● **DESCRIPTION OF THE TASK**: From the line containing "896x629 pixels." onward, every line of the entries is to be set down exactly, the last line included.

[Dataset records]
*** Block opens ***

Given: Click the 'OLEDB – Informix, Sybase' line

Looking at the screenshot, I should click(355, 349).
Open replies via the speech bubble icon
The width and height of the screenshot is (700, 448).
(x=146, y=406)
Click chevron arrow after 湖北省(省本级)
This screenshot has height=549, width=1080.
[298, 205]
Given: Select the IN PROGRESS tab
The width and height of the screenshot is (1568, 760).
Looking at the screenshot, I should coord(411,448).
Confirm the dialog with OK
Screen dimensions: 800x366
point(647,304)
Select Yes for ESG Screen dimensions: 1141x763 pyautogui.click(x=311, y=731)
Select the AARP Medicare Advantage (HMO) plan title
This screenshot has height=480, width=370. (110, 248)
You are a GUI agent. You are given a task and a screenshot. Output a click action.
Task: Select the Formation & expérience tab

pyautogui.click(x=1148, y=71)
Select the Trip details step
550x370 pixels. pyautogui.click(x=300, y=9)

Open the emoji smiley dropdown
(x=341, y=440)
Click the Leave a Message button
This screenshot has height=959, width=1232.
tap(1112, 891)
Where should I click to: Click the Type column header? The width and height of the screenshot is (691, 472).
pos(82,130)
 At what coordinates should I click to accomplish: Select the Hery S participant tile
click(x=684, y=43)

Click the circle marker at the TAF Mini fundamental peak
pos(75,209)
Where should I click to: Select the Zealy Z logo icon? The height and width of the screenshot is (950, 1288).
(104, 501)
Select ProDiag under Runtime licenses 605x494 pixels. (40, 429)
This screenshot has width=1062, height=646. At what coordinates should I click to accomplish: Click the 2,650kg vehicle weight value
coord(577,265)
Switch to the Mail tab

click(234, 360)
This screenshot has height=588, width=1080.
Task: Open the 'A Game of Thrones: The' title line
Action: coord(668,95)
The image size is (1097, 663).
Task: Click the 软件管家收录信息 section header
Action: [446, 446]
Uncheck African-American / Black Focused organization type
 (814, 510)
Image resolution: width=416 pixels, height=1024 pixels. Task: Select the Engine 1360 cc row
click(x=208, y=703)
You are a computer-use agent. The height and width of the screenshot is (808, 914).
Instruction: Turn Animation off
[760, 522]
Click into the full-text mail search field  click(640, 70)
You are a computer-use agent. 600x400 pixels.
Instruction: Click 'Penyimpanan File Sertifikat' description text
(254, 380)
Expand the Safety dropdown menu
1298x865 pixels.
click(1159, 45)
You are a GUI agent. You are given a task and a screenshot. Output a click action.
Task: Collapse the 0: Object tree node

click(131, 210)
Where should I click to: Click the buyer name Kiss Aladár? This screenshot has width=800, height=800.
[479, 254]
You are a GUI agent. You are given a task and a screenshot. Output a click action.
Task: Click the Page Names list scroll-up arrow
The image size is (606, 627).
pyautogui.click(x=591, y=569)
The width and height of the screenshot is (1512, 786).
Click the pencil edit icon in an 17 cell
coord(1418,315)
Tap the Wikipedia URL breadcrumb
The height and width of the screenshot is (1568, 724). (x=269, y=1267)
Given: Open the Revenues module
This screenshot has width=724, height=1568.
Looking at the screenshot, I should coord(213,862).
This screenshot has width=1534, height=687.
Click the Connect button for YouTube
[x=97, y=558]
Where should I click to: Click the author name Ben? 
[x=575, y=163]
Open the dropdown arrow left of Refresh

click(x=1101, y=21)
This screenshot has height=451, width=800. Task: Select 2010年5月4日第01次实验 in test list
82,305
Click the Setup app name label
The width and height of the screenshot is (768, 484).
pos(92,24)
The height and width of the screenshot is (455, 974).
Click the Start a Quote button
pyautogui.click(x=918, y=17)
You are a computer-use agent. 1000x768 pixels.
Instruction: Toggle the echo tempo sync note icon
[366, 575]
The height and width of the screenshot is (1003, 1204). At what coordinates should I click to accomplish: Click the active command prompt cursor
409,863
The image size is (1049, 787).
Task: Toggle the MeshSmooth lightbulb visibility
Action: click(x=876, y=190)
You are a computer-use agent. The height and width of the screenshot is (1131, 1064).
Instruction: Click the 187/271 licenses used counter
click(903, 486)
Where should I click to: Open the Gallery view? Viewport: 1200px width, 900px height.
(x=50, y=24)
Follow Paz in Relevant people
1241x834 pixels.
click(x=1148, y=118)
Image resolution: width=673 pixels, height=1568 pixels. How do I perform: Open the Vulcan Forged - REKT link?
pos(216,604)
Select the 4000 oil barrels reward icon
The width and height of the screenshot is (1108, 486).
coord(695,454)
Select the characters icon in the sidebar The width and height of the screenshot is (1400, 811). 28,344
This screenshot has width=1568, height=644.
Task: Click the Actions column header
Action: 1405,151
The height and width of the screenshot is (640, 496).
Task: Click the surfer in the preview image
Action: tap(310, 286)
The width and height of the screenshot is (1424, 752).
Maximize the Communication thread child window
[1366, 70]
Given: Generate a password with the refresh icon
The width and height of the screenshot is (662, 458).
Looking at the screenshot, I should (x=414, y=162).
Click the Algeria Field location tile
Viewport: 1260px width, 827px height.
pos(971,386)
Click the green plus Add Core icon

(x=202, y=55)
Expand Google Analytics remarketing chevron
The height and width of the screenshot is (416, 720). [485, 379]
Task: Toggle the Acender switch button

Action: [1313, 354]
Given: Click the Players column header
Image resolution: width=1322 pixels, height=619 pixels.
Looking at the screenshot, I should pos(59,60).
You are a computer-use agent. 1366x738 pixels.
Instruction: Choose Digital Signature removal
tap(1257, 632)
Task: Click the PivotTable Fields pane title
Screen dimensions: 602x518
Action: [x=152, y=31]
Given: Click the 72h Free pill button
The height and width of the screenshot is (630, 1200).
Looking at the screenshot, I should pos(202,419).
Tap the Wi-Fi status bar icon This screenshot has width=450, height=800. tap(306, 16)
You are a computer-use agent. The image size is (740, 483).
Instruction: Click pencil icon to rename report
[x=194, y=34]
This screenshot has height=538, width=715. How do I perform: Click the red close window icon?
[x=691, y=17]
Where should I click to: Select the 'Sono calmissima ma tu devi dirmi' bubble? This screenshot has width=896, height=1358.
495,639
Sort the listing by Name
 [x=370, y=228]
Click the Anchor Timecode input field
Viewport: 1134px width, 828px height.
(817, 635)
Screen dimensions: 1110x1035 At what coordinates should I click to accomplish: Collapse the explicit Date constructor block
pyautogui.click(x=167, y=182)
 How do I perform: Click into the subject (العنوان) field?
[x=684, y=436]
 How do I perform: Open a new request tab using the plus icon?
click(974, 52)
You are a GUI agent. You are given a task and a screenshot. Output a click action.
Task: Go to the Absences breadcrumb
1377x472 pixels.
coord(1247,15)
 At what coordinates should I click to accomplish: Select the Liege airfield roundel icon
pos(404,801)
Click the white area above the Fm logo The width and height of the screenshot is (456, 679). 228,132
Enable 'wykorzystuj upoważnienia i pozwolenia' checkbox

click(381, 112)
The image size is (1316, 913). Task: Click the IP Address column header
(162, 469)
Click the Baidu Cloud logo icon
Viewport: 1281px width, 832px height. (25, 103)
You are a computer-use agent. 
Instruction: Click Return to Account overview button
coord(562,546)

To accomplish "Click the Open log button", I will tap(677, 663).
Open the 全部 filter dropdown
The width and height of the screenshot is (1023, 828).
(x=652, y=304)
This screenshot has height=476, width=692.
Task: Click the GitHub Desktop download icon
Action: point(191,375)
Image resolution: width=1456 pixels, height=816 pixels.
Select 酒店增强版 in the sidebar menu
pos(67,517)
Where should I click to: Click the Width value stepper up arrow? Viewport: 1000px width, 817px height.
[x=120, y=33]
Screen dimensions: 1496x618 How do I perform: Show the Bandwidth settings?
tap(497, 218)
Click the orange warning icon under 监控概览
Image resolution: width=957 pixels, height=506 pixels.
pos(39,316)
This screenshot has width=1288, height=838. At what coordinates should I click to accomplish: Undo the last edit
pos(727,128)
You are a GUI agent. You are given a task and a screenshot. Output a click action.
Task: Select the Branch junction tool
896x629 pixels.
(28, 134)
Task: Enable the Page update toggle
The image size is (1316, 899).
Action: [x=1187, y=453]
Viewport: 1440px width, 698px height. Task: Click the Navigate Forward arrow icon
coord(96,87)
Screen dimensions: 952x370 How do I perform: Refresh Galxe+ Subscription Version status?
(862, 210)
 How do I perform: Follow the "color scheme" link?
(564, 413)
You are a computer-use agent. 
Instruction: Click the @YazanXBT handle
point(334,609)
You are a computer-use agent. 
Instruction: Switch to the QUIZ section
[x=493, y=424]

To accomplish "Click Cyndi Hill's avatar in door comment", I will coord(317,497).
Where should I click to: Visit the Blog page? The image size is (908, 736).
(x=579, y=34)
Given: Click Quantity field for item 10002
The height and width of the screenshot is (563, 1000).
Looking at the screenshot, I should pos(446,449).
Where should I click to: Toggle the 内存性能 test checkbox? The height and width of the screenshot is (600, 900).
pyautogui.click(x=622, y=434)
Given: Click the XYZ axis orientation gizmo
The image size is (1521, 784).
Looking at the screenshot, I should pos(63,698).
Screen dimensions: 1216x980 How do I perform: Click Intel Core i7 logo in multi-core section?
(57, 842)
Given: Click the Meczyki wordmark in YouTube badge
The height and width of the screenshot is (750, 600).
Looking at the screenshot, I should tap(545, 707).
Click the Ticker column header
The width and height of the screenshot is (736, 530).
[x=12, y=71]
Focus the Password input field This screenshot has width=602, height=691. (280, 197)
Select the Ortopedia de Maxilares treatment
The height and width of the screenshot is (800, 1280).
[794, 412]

*** Block closes ***

● **SOLUTION**:
896x629 pixels.
(28, 134)
Task: Enable the Page update toggle
The image size is (1316, 899).
Action: [x=1187, y=453]
Viewport: 1440px width, 698px height. Task: Click the Navigate Forward arrow icon
coord(96,87)
Screen dimensions: 952x370 How do I perform: Refresh Galxe+ Subscription Version status?
(862, 210)
 How do I perform: Follow the "color scheme" link?
(564, 413)
You are a computer-use agent. 
Instruction: Click the @YazanXBT handle
point(334,609)
You are a computer-use agent. 
Instruction: Switch to the QUIZ section
[x=493, y=424]

To accomplish "Click Cyndi Hill's avatar in door comment", I will coord(317,497).
Where should I click to: Visit the Blog page? The image size is (908, 736).
(x=579, y=34)
Given: Click Quantity field for item 10002
The height and width of the screenshot is (563, 1000).
Looking at the screenshot, I should pos(446,449).
Where should I click to: Toggle the 内存性能 test checkbox? The height and width of the screenshot is (600, 900).
pyautogui.click(x=622, y=434)
Given: Click the XYZ axis orientation gizmo
The image size is (1521, 784).
Looking at the screenshot, I should pos(63,698).
Screen dimensions: 1216x980 How do I perform: Click Intel Core i7 logo in multi-core section?
(57, 842)
Given: Click the Meczyki wordmark in YouTube badge
The height and width of the screenshot is (750, 600).
Looking at the screenshot, I should tap(545, 707).
Click the Ticker column header
The width and height of the screenshot is (736, 530).
[x=12, y=71]
Focus the Password input field This screenshot has width=602, height=691. (280, 197)
Select the Ortopedia de Maxilares treatment
The height and width of the screenshot is (800, 1280).
[794, 412]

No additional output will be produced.